Records for processing:
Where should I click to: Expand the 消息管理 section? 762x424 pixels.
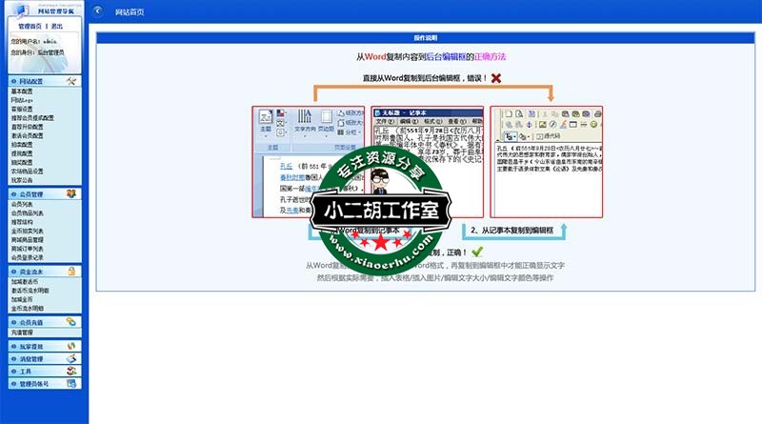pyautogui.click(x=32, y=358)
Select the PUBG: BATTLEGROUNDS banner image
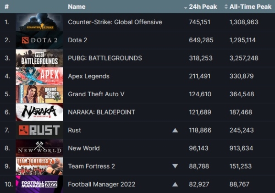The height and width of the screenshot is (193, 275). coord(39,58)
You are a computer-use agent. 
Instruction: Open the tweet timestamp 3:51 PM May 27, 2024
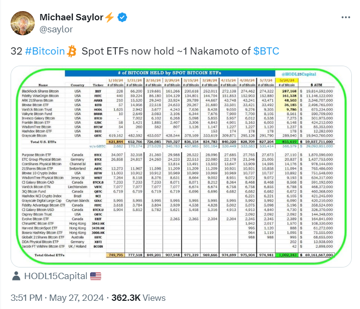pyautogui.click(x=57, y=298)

Exercise description: Repeat the preceding records precisely, and leave every picture out of the copy.

Answer to the problem:
Where should I click to: Expand the 消息管理 section? 762x424 pixels.
pyautogui.click(x=32, y=358)
Select the PUBG: BATTLEGROUNDS banner image
The height and width of the screenshot is (193, 275). coord(39,58)
You are a computer-use agent. 
Instruction: Open the tweet timestamp 3:51 PM May 27, 2024
pyautogui.click(x=57, y=298)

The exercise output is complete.